Top of Study material

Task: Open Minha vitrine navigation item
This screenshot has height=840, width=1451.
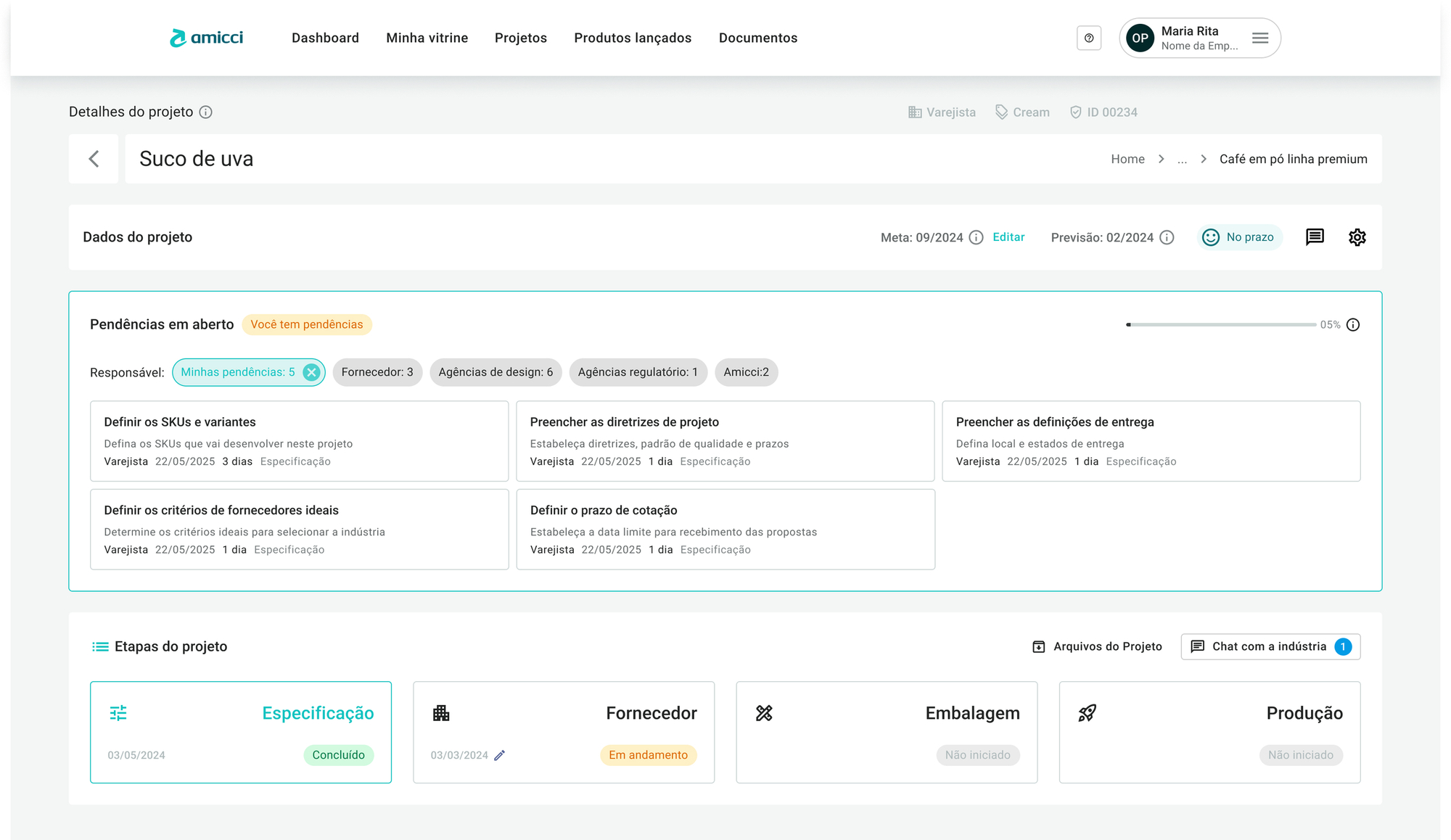Action: tap(427, 38)
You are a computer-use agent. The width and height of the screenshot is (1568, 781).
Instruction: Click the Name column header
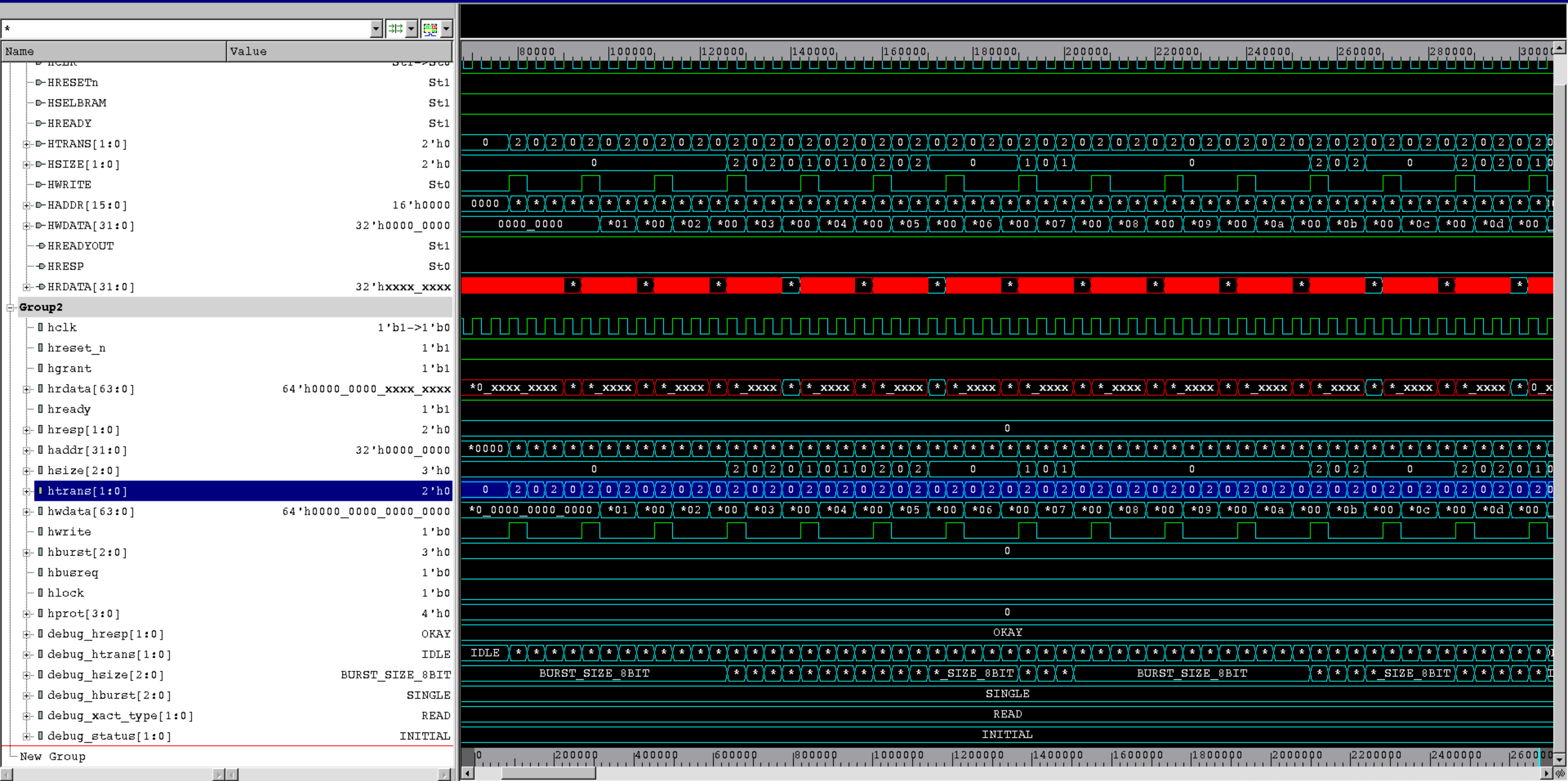(x=114, y=51)
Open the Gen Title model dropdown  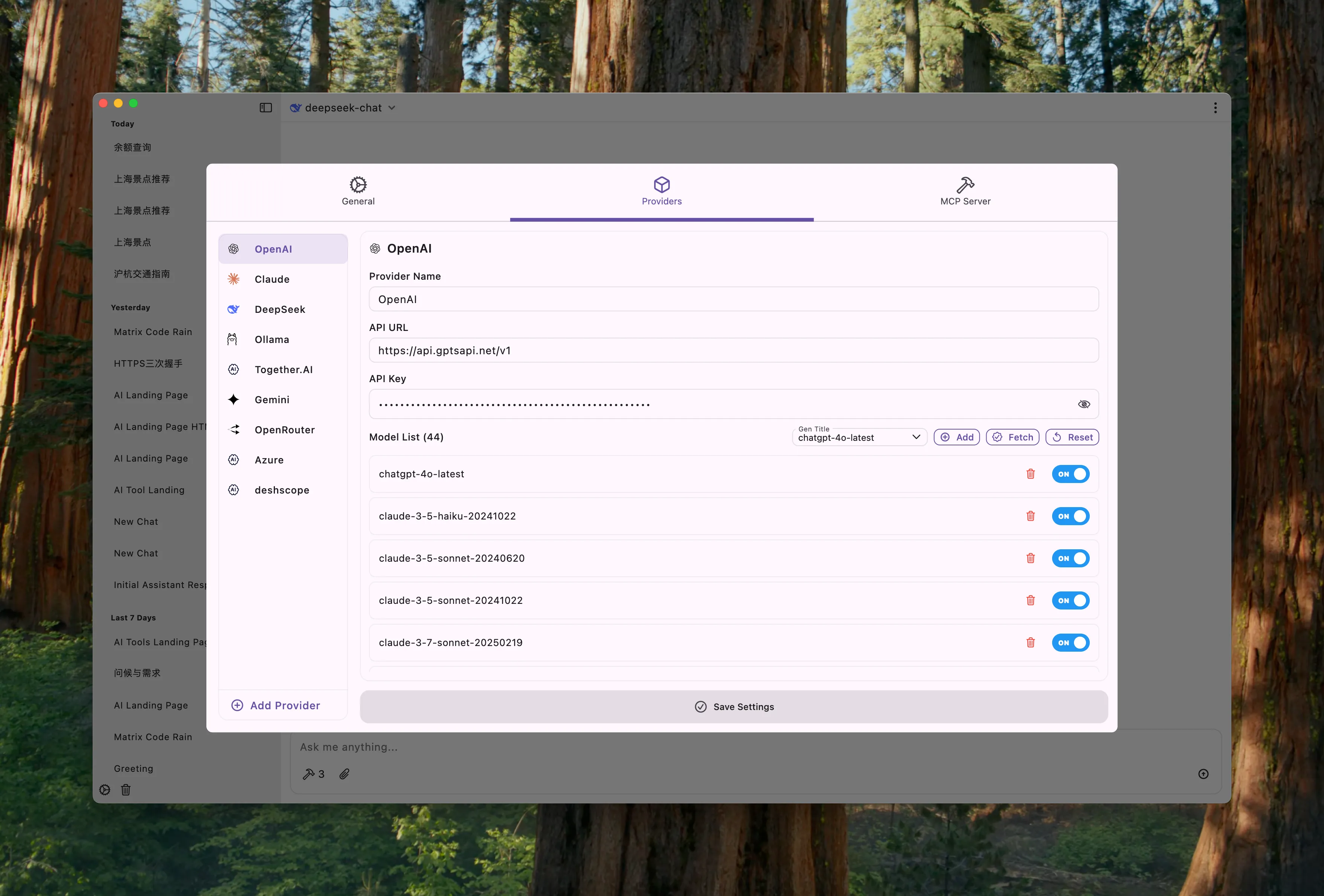[859, 437]
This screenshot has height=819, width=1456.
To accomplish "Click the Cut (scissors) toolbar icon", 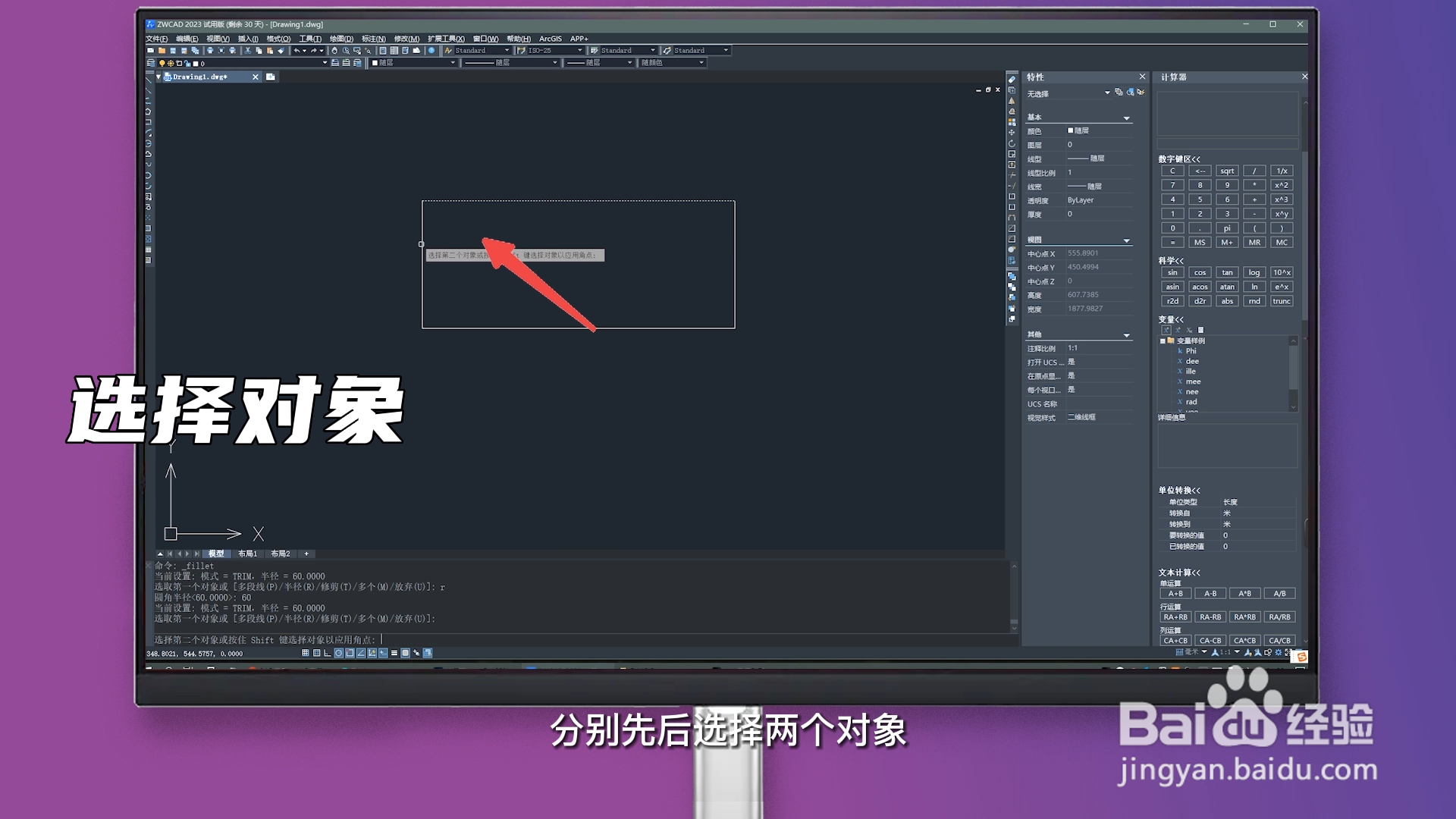I will (x=248, y=50).
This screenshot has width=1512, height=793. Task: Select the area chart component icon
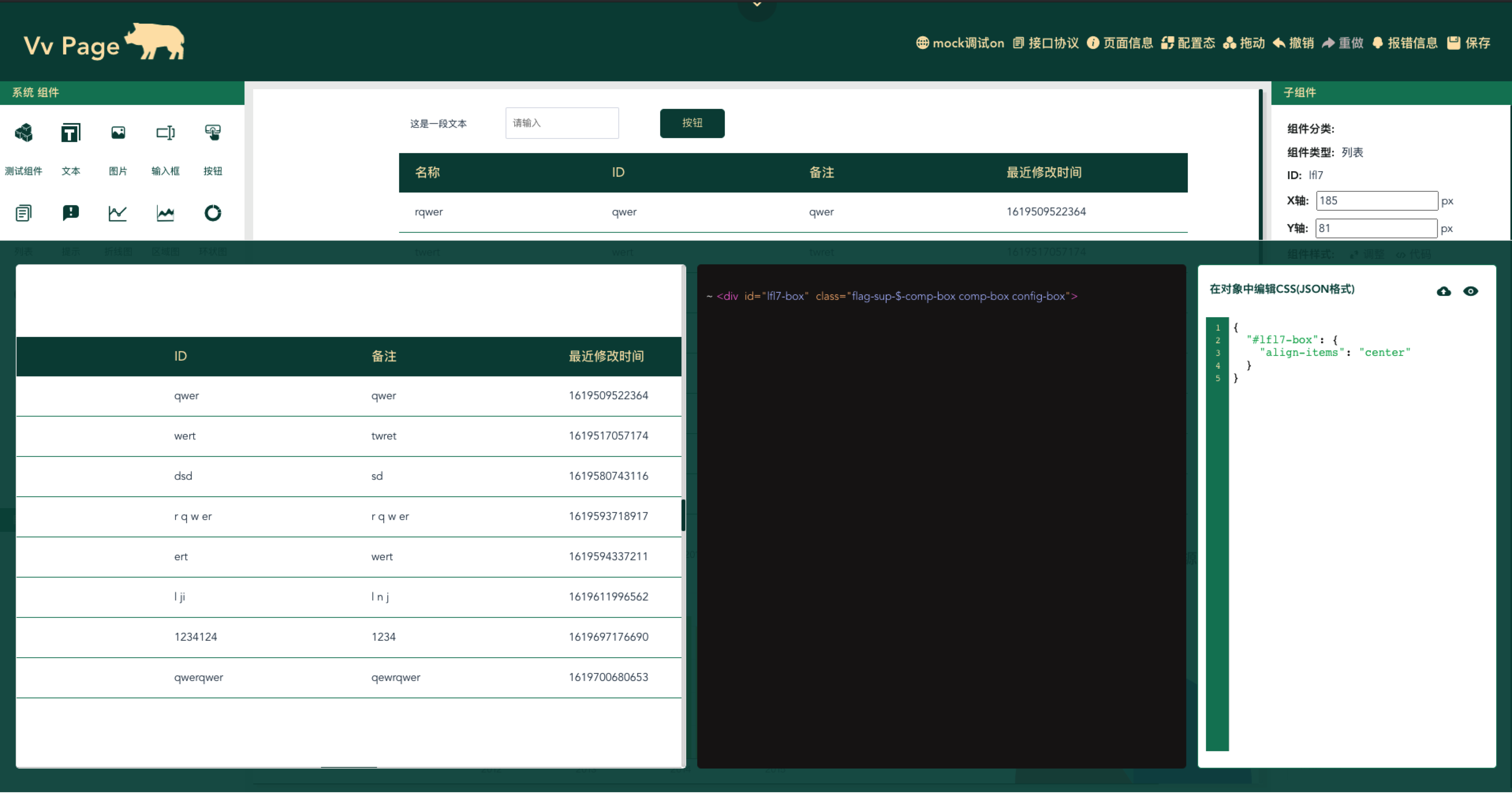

Bottom of Study material

What is expected — Check the entries above for the word "Task" and copy every line where it turns up.

Written solution —
Task: Open Minha vitrine navigation item
This screenshot has width=1512, height=793. Task: Select the area chart component icon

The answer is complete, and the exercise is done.